Erlaubt wäre sie – wenn auch nur unter bestimmten Voraussetzungen. „Ein Zuzugsverbot wäre gesetzlich möglich, wenn sich an einem Ort die Gefahr sozialer und gesellschaftlicher Ausgrenzung zuziehender anerkannter Flüchtlinge ergibt“, sagt Ministeriumssprecher Dirk Hundertmark. „Das wäre insbesondere dann der Fall, wenn zu erwarten ist, dass Deutsch dort nicht als wesentliche Verkehrssprache genutzt werden wird.“ Ein Mangel an Wohnraum oder eine höhere Arbeitslosenquote allein rechtfertige nach dem Gesetz ein solches Verbot nicht, so der Sprecher. Das mit knapp 60 Millionen Euro verschuldete und auch sonst von Armut gebeutelte Mittelzentrum gerät durch den Zuzug von Schutzbedürftigen an seine Grenzen. Vor allem im Bereich Bildung werden Raum und Personal knapp. Die Kapazitäten an den Schulen seien „absolut erschöpft“, heißt es aus dem Rendsburger Rathaus zur Flüchtlingssituation.
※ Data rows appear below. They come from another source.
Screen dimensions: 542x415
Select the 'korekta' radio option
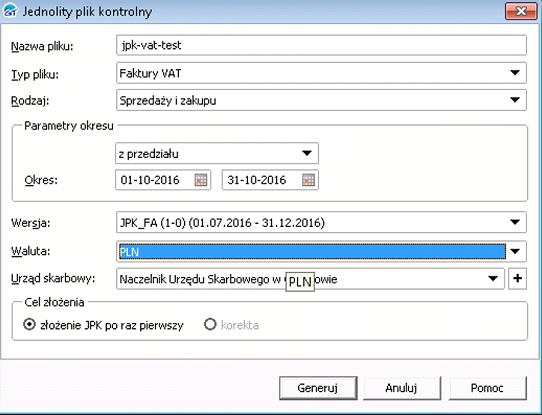(x=210, y=324)
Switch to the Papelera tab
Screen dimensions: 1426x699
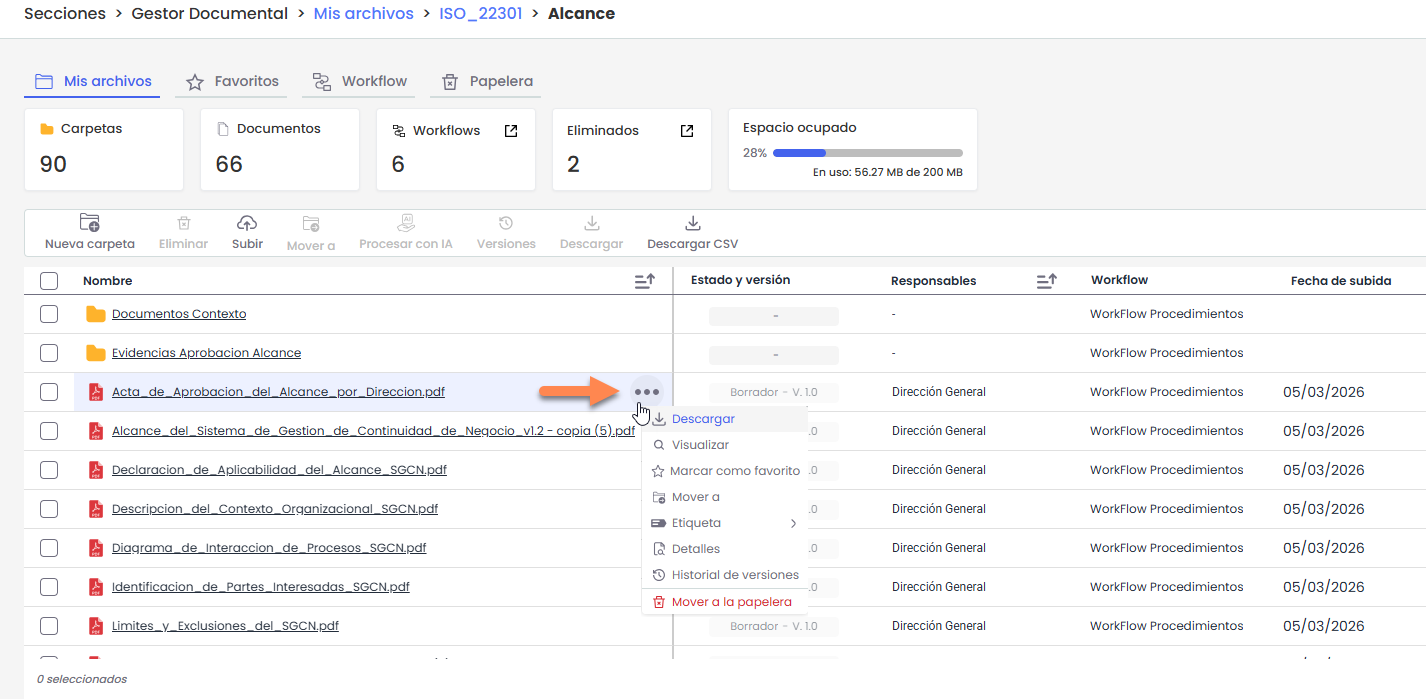pos(487,81)
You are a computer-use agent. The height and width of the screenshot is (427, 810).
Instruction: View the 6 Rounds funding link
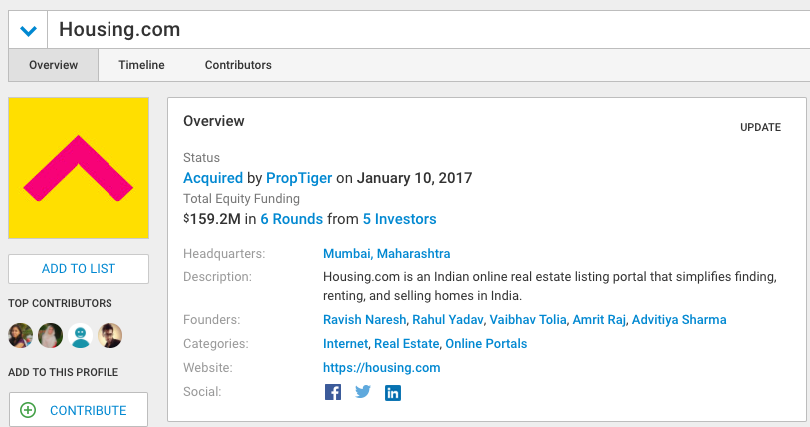pyautogui.click(x=291, y=218)
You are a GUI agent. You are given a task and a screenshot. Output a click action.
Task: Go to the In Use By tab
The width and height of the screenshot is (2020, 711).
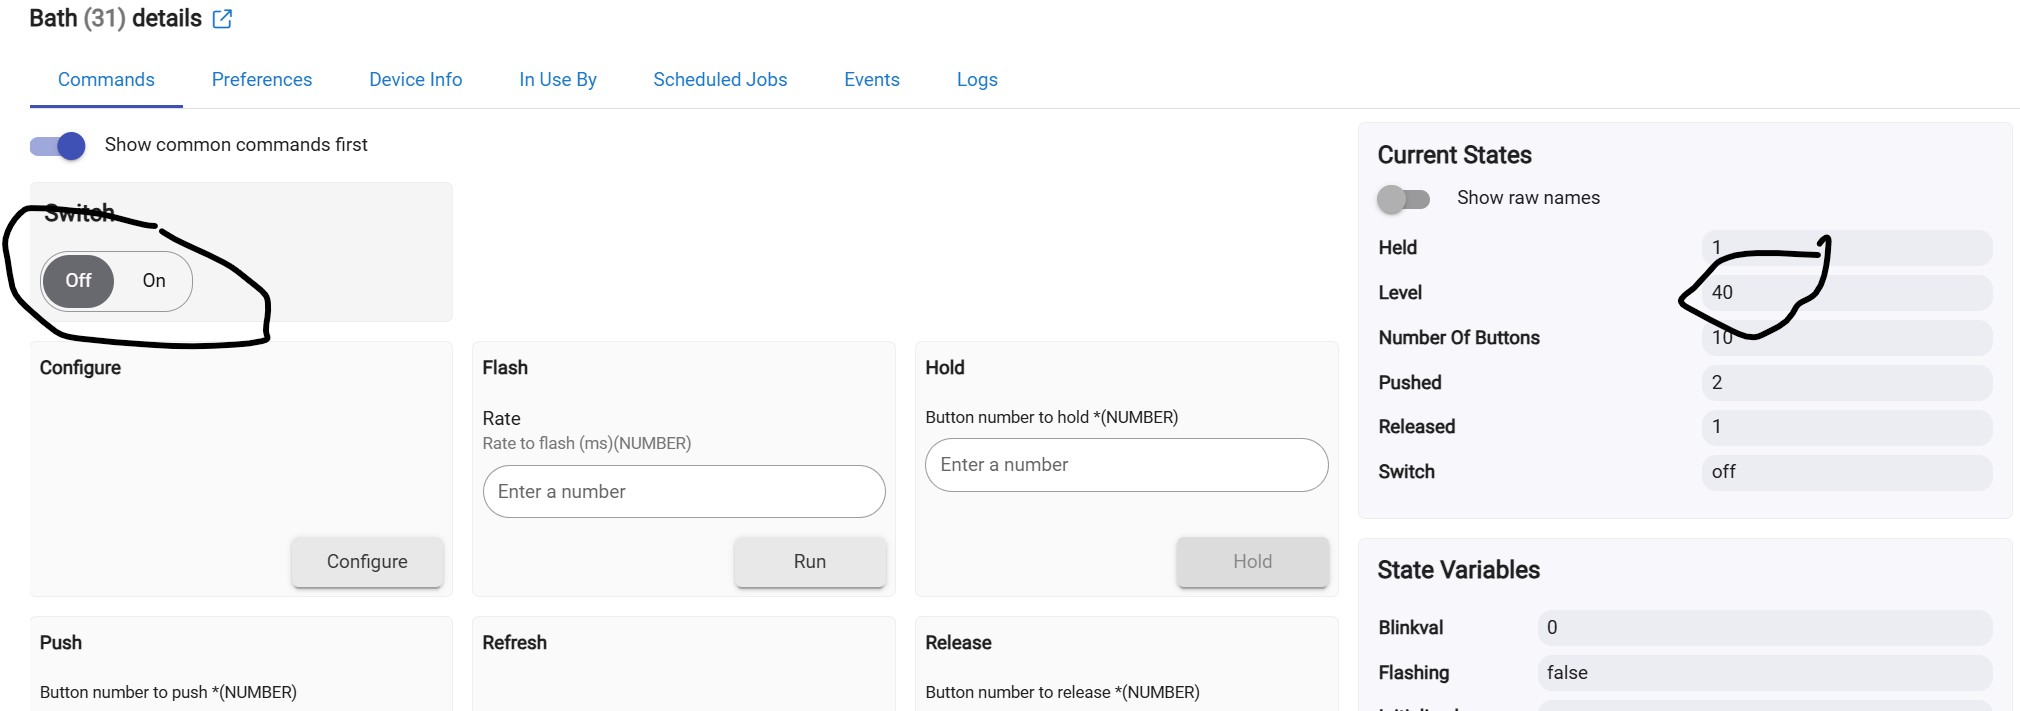[557, 80]
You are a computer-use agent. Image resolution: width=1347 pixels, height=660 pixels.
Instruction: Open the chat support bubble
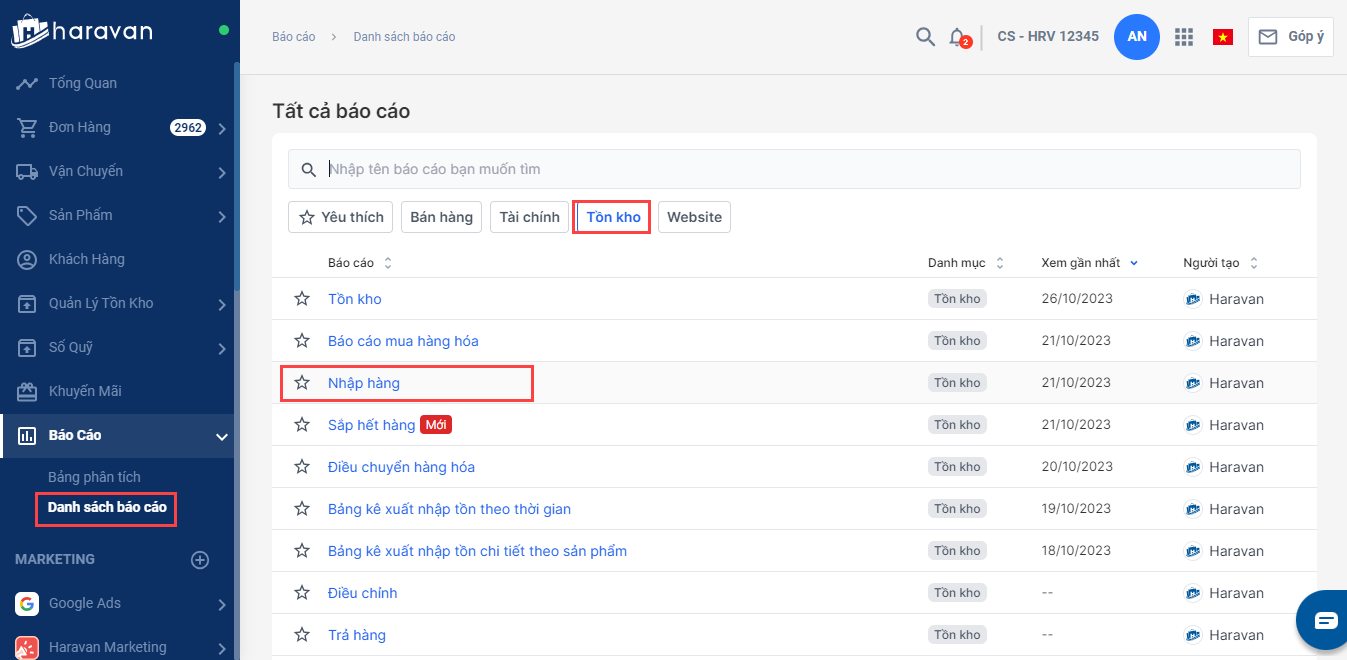(x=1325, y=620)
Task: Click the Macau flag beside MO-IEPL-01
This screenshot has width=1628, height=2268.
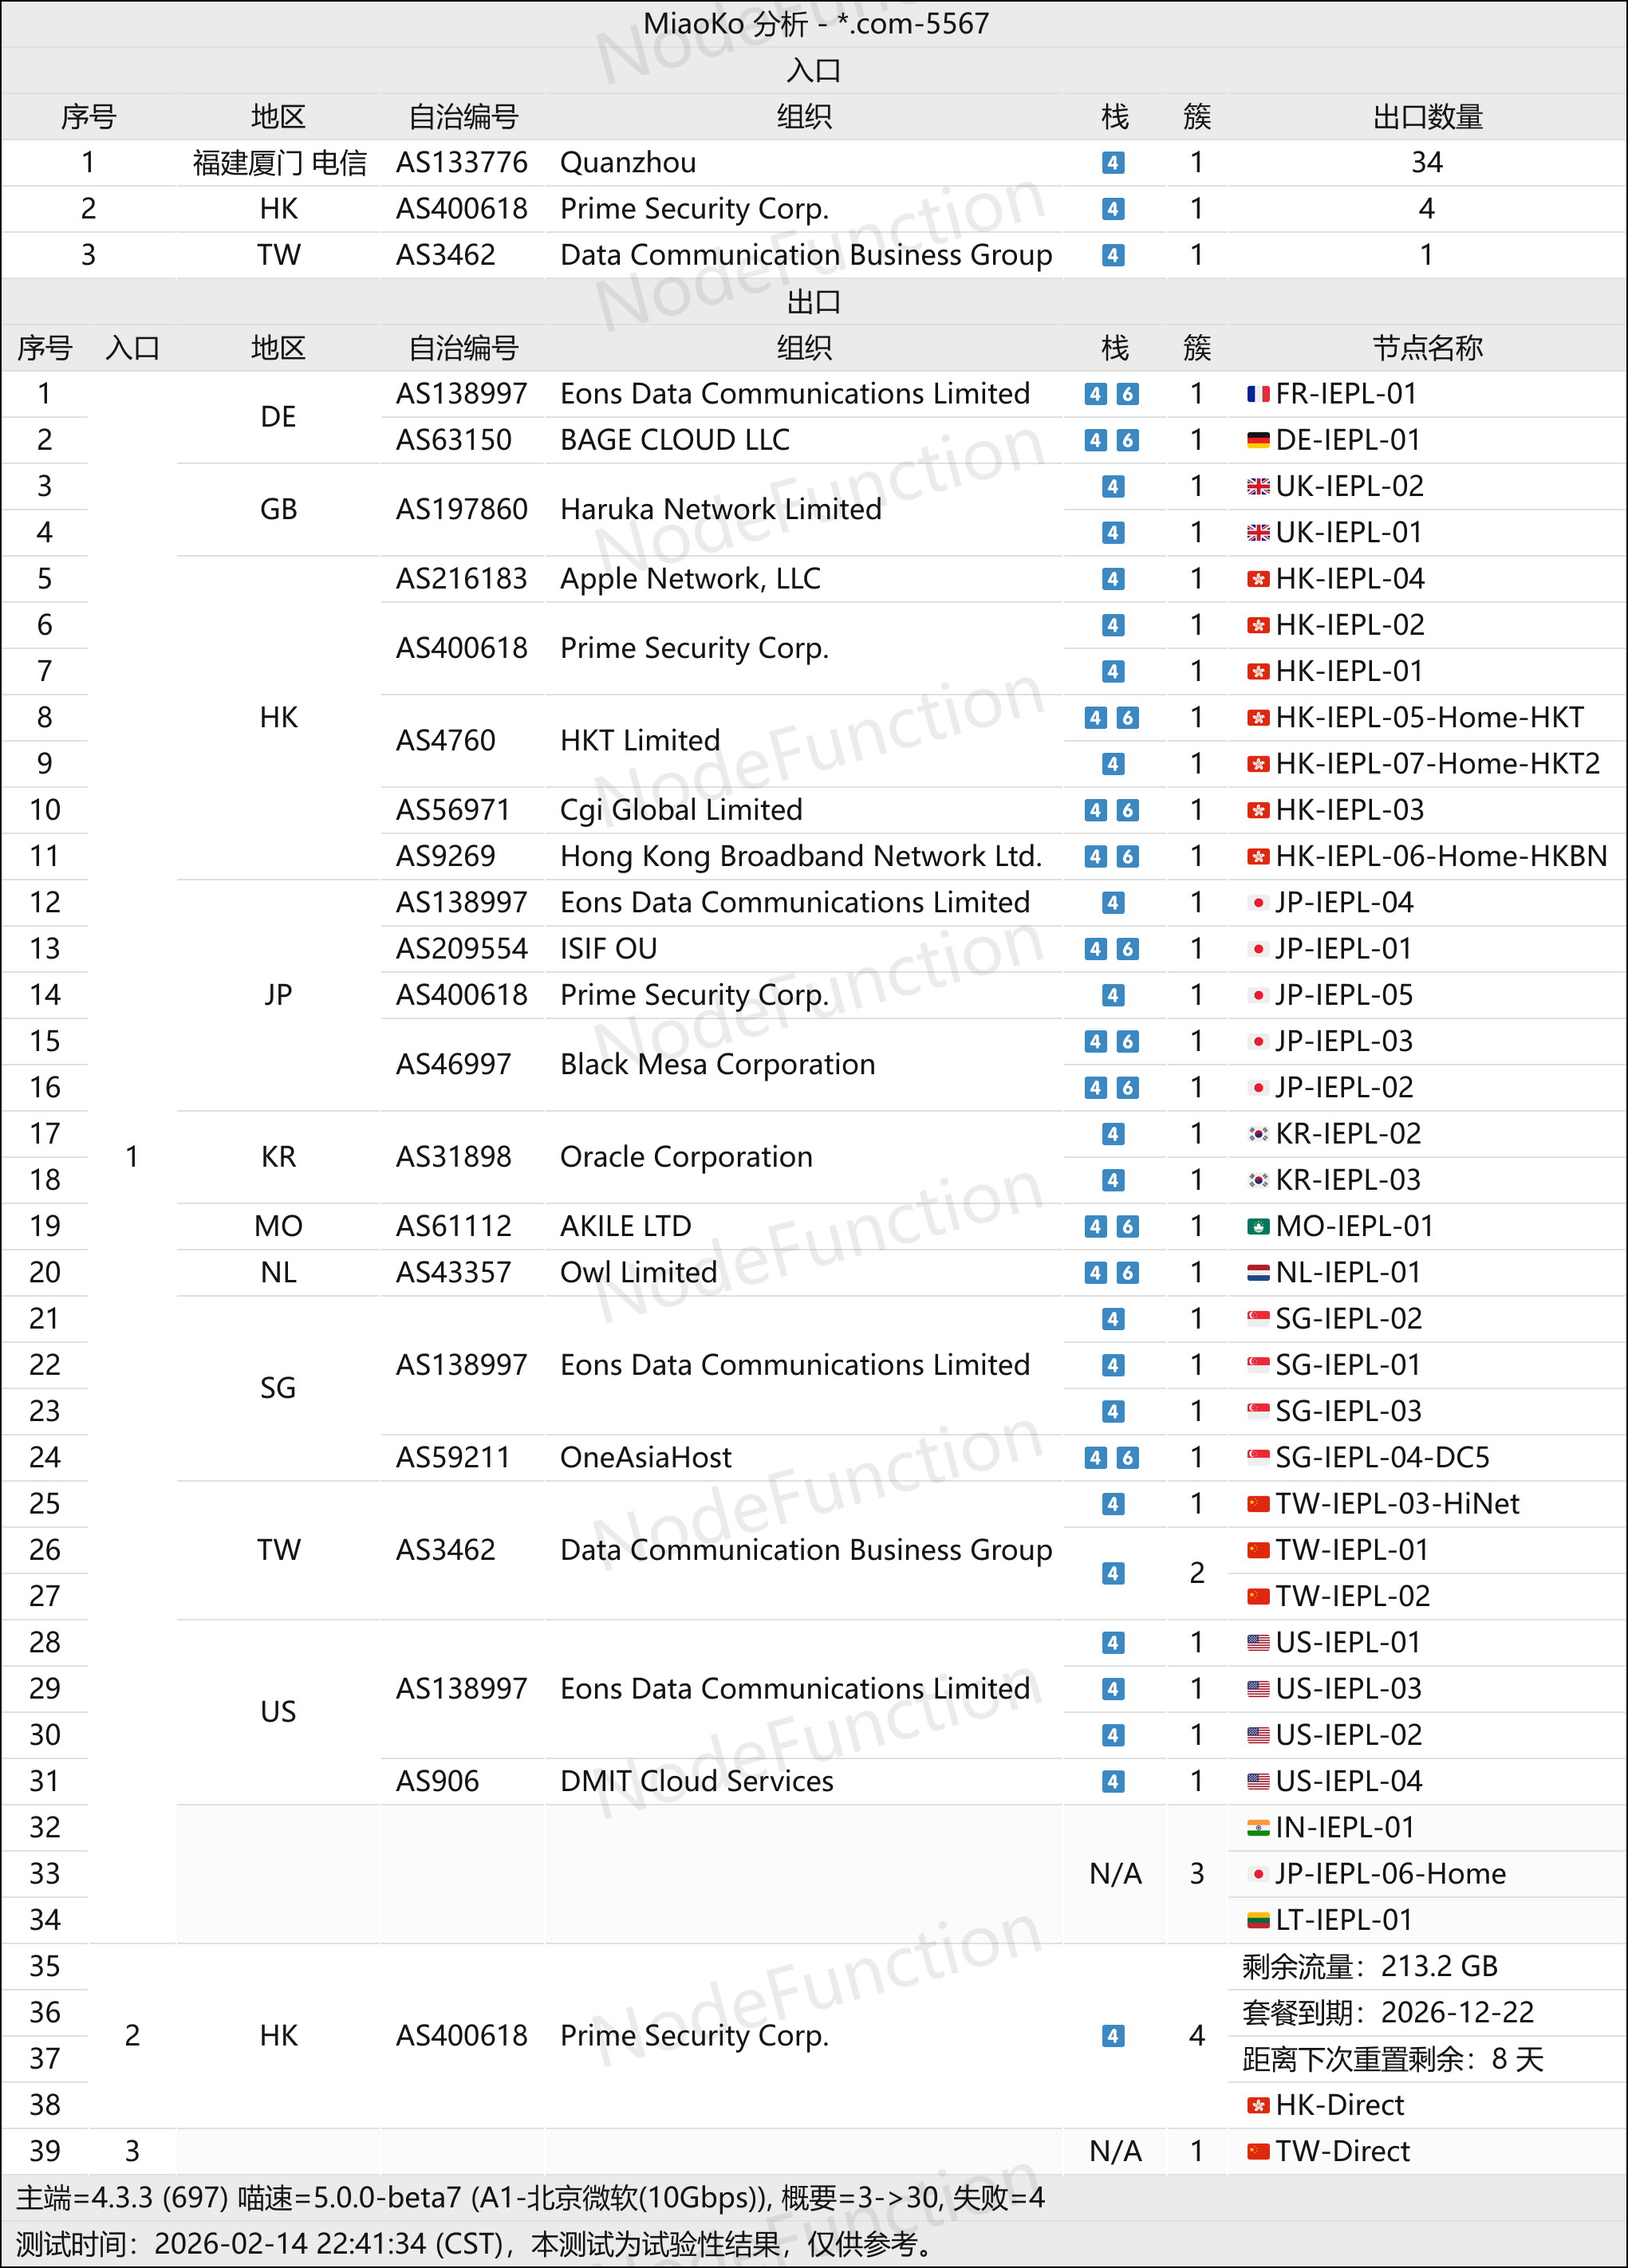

Ähnlich sieht es an der Volkshochschule Rendsburger Ring aus. Schon jetzt stellt der Verein an zwei Standorten 17 Sprachkurse täglich mit jeweils 20 Teilnehmern auf die Beine. Mehr geht nicht – nicht im eigenen Haus. In der kommenden Woche beginnt eine Sprachschulung mit Flüchtlingen am Nachmittag erstmals in die Herderschule. Am Stammsitz im Hohen Arsenal sind keine Räume mehr frei. VHS-Leiter Rainer Nordmann ist trotzdem zuversichtlich. „Diese Stadt ist infrastrukturell richtig gut aufgestellt. Wir werden das meistern und haben schon ganz andere Dinge gelöst.“

Etwa 1700 der Geflüchteten im Rendsburger Melderegister leben von staatlicher Hilfe. Viele weigern sich, in das Umland zu ziehen. Dürfen sie mit einer Wohnsitzauflage belegt werden, um Sozialkosten besser zu verteilen? Nein, lautet die klare Antwort aus dem Innenministerium. „Allein zum Zweck der besseren Verteilung von Sozialkosten ist dies rechtlich nicht zulässig“, so der Sprecher von Innenminister Hans-Joachim Grote. Das habe der Europäische Gerichtshof bereits 2016 entschieden.